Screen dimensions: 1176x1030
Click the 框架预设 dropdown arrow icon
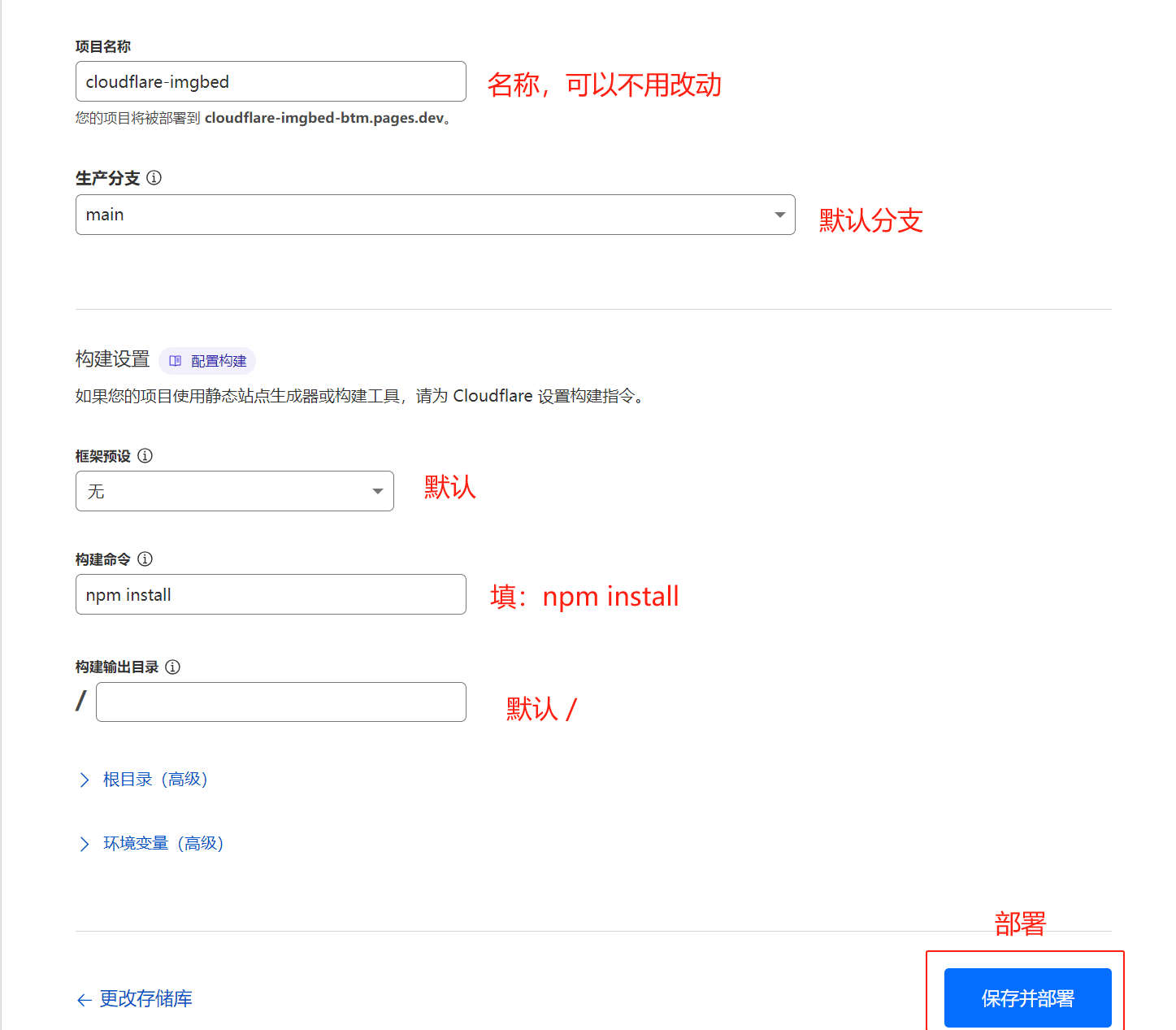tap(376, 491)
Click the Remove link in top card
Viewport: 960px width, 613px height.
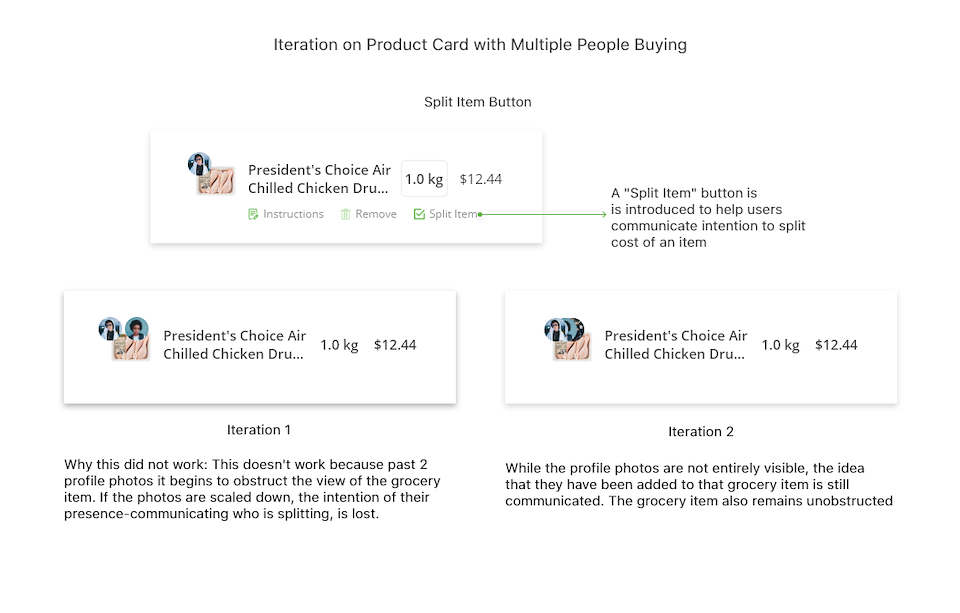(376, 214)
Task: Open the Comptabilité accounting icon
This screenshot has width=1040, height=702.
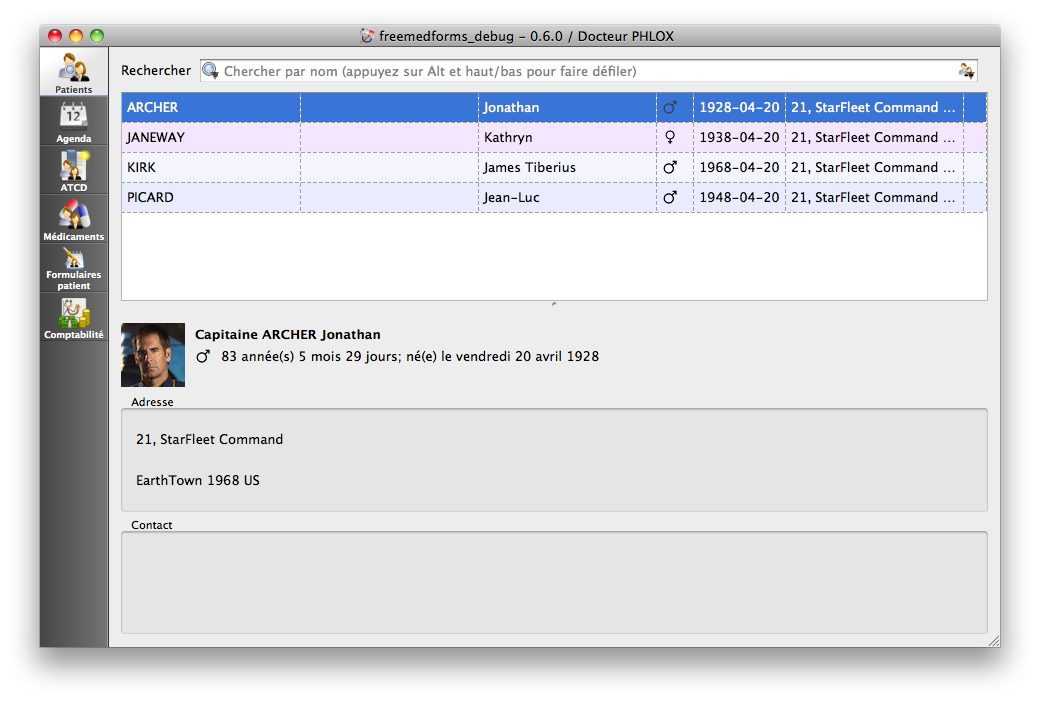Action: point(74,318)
--
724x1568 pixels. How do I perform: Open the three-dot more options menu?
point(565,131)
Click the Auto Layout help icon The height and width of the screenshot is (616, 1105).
* * *
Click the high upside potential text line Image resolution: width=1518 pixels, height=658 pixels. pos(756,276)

WORK ITEM => Restate word for word the lines in the material above from the one with "724x1568 pixels. How" to the one with "Click the Auto"; both of those lines count, and nothing else does.

WRITTEN ANSWER =>
724x1568 pixels. How do I perform: Open the three-dot more options menu?
point(565,131)
Click the Auto Layout help icon The height and width of the screenshot is (616, 1105).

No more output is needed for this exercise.